■ Data for the task
******************************
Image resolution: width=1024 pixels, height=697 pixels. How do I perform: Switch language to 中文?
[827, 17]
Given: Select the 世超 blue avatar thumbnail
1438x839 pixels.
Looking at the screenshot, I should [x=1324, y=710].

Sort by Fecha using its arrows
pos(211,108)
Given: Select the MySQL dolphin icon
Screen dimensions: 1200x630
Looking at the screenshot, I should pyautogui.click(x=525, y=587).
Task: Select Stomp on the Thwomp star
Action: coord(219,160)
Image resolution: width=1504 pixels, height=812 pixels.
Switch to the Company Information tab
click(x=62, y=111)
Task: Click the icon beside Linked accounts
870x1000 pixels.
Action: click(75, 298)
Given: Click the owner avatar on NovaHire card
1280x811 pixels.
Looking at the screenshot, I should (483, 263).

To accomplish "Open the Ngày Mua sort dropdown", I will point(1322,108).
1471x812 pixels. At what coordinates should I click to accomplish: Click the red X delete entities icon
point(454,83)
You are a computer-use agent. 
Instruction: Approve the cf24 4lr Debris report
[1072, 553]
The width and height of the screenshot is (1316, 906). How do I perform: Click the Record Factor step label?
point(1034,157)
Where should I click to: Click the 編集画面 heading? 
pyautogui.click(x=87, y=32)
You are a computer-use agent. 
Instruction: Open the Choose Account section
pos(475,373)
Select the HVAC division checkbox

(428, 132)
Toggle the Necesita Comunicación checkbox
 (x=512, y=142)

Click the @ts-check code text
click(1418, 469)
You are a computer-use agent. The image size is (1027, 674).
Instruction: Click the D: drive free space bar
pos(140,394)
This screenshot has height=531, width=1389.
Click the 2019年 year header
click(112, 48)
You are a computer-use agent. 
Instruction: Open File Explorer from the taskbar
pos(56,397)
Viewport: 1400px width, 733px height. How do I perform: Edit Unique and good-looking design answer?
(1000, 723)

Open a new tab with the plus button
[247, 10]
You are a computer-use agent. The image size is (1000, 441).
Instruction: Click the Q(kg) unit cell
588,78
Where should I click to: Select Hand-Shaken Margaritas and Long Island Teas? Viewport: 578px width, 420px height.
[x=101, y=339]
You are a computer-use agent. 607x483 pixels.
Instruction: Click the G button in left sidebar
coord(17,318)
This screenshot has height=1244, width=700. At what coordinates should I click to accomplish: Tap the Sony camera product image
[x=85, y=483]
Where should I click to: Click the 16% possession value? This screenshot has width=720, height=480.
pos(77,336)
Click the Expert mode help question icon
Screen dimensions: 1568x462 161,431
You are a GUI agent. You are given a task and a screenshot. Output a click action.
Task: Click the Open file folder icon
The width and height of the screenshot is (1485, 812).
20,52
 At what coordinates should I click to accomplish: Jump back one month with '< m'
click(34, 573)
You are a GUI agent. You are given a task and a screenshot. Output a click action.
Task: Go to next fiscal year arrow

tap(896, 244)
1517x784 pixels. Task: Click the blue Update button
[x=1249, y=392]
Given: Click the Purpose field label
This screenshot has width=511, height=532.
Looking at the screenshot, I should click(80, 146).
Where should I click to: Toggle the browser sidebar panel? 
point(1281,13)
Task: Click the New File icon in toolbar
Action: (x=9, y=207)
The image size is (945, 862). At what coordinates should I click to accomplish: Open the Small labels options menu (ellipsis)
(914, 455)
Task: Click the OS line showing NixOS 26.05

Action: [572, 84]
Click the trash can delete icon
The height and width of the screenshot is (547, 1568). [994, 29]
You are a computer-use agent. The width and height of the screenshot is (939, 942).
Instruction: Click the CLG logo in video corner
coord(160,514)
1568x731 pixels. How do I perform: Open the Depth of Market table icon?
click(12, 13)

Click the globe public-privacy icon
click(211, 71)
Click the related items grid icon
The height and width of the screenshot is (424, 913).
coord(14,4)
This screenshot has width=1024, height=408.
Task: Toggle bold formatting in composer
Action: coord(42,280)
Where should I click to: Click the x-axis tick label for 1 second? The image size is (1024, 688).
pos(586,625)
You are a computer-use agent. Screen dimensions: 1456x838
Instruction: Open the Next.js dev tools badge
******************************
■ Problem to solve
Nothing in the records may be altered; restate them word for word.

■ Result of this exercise
Image resolution: width=1024 pixels, height=697 pixels. How do I perform: Switch language to 中文?
[827, 17]
Given: Select the 世超 blue avatar thumbnail
1438x839 pixels.
Looking at the screenshot, I should [x=1324, y=710].

Sort by Fecha using its arrows
pos(211,108)
Given: Select the MySQL dolphin icon
Screen dimensions: 1200x630
Looking at the screenshot, I should pyautogui.click(x=525, y=587).
Task: Select Stomp on the Thwomp star
Action: coord(219,160)
Image resolution: width=1504 pixels, height=812 pixels.
Switch to the Company Information tab
click(x=62, y=111)
Task: Click the icon beside Linked accounts
870x1000 pixels.
Action: click(75, 298)
Given: Click the owner avatar on NovaHire card
1280x811 pixels.
Looking at the screenshot, I should (483, 263).

To accomplish "Open the Ngày Mua sort dropdown", I will point(1322,108).
1471x812 pixels. At what coordinates should I click to accomplish: Click the red X delete entities icon
point(454,83)
You are a computer-use agent. 
Instruction: Approve the cf24 4lr Debris report
[1072, 553]
The width and height of the screenshot is (1316, 906). How do I perform: Click the Record Factor step label?
point(1034,157)
Where should I click to: Click the 編集画面 heading? 
pyautogui.click(x=87, y=32)
You are a computer-use agent. 
Instruction: Open the Choose Account section
pos(475,373)
Select the HVAC division checkbox

(428, 132)
Toggle the Necesita Comunicación checkbox
 (x=512, y=142)

Click the @ts-check code text
click(1418, 469)
You are a computer-use agent. The image size is (1027, 674).
Instruction: Click the D: drive free space bar
pos(140,394)
This screenshot has height=531, width=1389.
Click the 2019年 year header
click(112, 48)
You are a computer-use agent. 
Instruction: Open File Explorer from the taskbar
pos(56,397)
Viewport: 1400px width, 733px height. How do I perform: Edit Unique and good-looking design answer?
(1000, 723)

Open a new tab with the plus button
[247, 10]
You are a computer-use agent. The image size is (1000, 441).
Instruction: Click the Q(kg) unit cell
588,78
Where should I click to: Select Hand-Shaken Margaritas and Long Island Teas? Viewport: 578px width, 420px height.
[x=101, y=339]
You are a computer-use agent. 607x483 pixels.
Instruction: Click the G button in left sidebar
coord(17,318)
This screenshot has height=1244, width=700. At what coordinates should I click to accomplish: Tap the Sony camera product image
[x=85, y=483]
Where should I click to: Click the 16% possession value? This screenshot has width=720, height=480.
pos(77,336)
Click the Expert mode help question icon
Screen dimensions: 1568x462 161,431
You are a GUI agent. You are given a task and a screenshot. Output a click action.
Task: Click the Open file folder icon
The width and height of the screenshot is (1485, 812).
20,52
 At what coordinates should I click to accomplish: Jump back one month with '< m'
click(34, 573)
You are a GUI agent. You are given a task and a screenshot. Output a click action.
Task: Go to next fiscal year arrow

tap(896, 244)
1517x784 pixels. Task: Click the blue Update button
[x=1249, y=392]
Given: Click the Purpose field label
This screenshot has width=511, height=532.
Looking at the screenshot, I should click(80, 146).
Where should I click to: Toggle the browser sidebar panel? 
point(1281,13)
Task: Click the New File icon in toolbar
Action: (x=9, y=207)
The image size is (945, 862). At what coordinates should I click to accomplish: Open the Small labels options menu (ellipsis)
(914, 455)
Task: Click the OS line showing NixOS 26.05

Action: [572, 84]
Click the trash can delete icon
The height and width of the screenshot is (547, 1568). [994, 29]
You are a computer-use agent. The width and height of the screenshot is (939, 942).
Instruction: Click the CLG logo in video corner
coord(160,514)
1568x731 pixels. How do I perform: Open the Depth of Market table icon?
click(12, 13)

Click the globe public-privacy icon
click(211, 71)
Click the related items grid icon
The height and width of the screenshot is (424, 913).
coord(14,4)
This screenshot has width=1024, height=408.
Task: Toggle bold formatting in composer
Action: coord(42,280)
Where should I click to: Click the x-axis tick label for 1 second? The image size is (1024, 688).
pos(586,625)
You are a computer-use agent. Screen dimensions: 1456x838
Instruction: Open the Next.js dev tools badge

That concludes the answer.